Sergeant (Pilot) Arthur Dumbell Smith
Arthur Dumbell Smith was a long-standing member of No.66 Squadron. He hailed from Forest Gate, London, and was born on 3rd April 1918, the son of Charles H. Smith and Constance Isabel Dumbell.
As part of his education he attended Drapers School before joining the RAF in January 1936, as a Direct-Entry Airman (under training) Pilot.
By 1937, he was flying with No.66 Squadron, when, on 24 November, he was involved in a mid-air collision between two Gloster Gauntlets (K7849 and K7871) during a practice sector attack, near Royston, Hertfordshire. Pilot Officer Leonard M. Beavis died in the collision but Smith was able to escape by parachute injuring his knee in the process.
During November 1938, No.66 Squadron began exchanging their Gloster Gauntlets for Supermarine Spitfires, being the second squadron to equip with the new fighter. Some of the Gauntlets went to other squadrons with six being sent to No.615 at Kenley, in December 1938.
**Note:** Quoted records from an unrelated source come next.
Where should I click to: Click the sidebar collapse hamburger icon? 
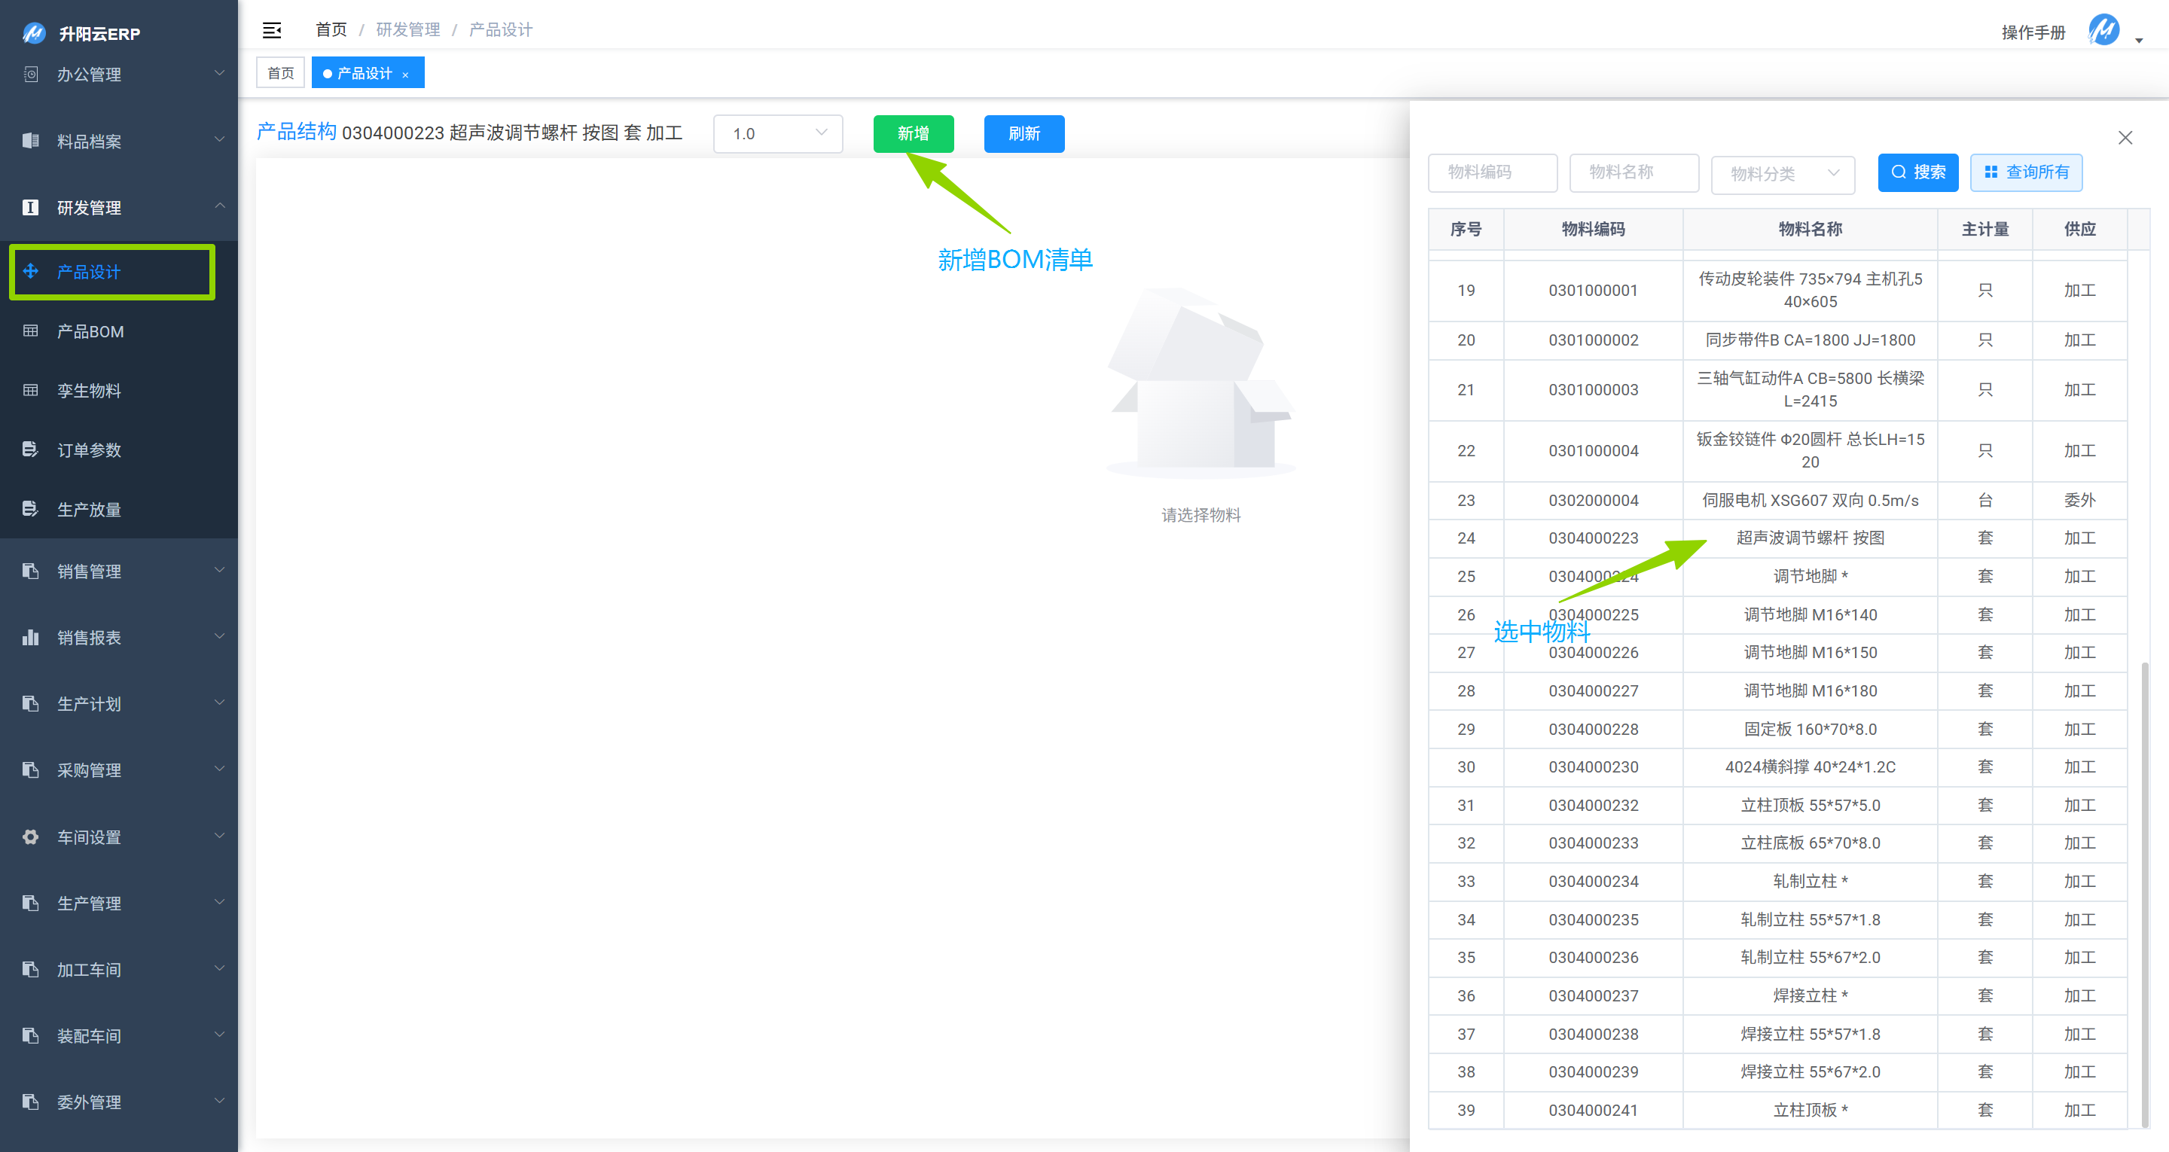pyautogui.click(x=271, y=31)
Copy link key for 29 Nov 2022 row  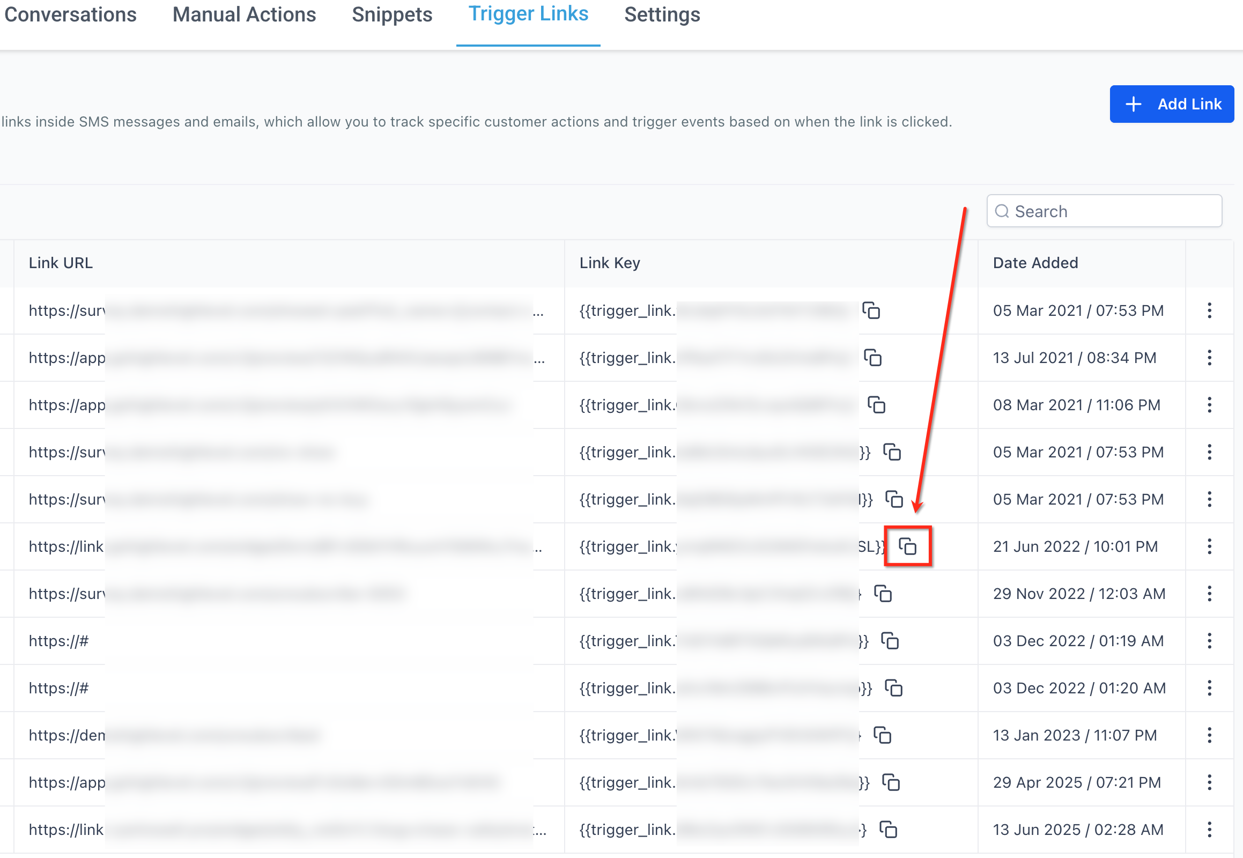(x=883, y=594)
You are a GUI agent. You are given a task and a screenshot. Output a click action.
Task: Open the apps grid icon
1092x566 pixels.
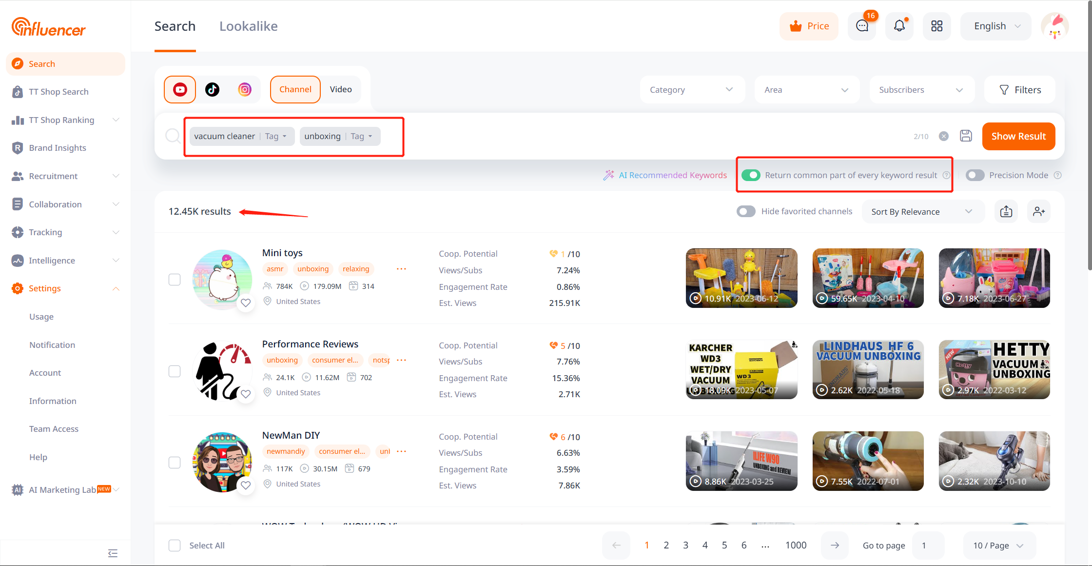point(936,26)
In the late Summer of 1939, Arthur married Doris Agnes Mary Pike, in Sheppey, Kent. Once war was declared, No.66 Squadron spent a lot of time patrolling over the East coast, often forward deployed to Horsham St. Faith from their home station at Duxford.
Sergeant Smith’s first interception took place on 22 December 1939, when two flights from No.66 Squadron, operating from Duxford, were ordered to intercept an “enemy raid” over Wattisham – fortunately the “enemy” on this occasion turned out to be three RAF Wellingtons and two Blenheims.
The routine patrols continued into May 1940, when the Squadron began offensive patrols over the continent. By early June, with the situation in France and Belgium becoming serious, the Squadron was involved in defending the air above Dunkirk. On 2 June, Sergeant Smith was engaged in combat for the first time in an action where he described the sky as being black with enemy aircraft, and claimed a Me.109 destroyed, last seen in “a vertical dive with thick black smoke pouring from his engine”.
With No.66 Squadron remaining part of 12 Group, this time at Coltishall, Smith’s next combat came on 9 July, south-east of Yarmouth, when he engaged a Do.17, but despite using all his ammunition, failed to down the aircraft.
On 24 July, whilst on convoy patrol, Smith crashed into the sea but managed to escape unhurt, the cause of the accident was not identified.
Smith continued flying regularly and on 30 August, when leading Green Section, encountered another Do.17 south-east of Norwich. In the action that followed the Do.17 was shot down off Felixstowe. Pilot Officer Pickering, flying as Green 3, was downed by return fire. He crashed into the sea but was unscathed and was rescued by a lightship.
On 3 September, No.66 Squadron were ordered to Kenley to replace No.616 Squadron, who had been battered in the previous two weeks. The relocation took place during the morning and No.66 were up patrolling that afternoon and evening.
Launched the following day to intercept a raid near Maidstone, No.66 Squadron were climbing to attack when they were bounced by Me.109s. Smith, flying as Green 2, was shot down and baled out, seriously wounded. He was admitted to No.7 Casualty Clearing Station at Benenden, but succumbed to his wounds two days later. It is believed that his aircraft crashed at Bromley Green, south of Ashford, Kent.
On 10 September, 66 Squadron moved out to Gravesend. The following day Arthur Smith’s funeral was held at St. Luke’s Whyteleafe, an event noted in the Squadron diary. His wife, Doris, remarried in 1945, to Lionel Denis Ingram.
Rest in peace Sir and thank you for your service.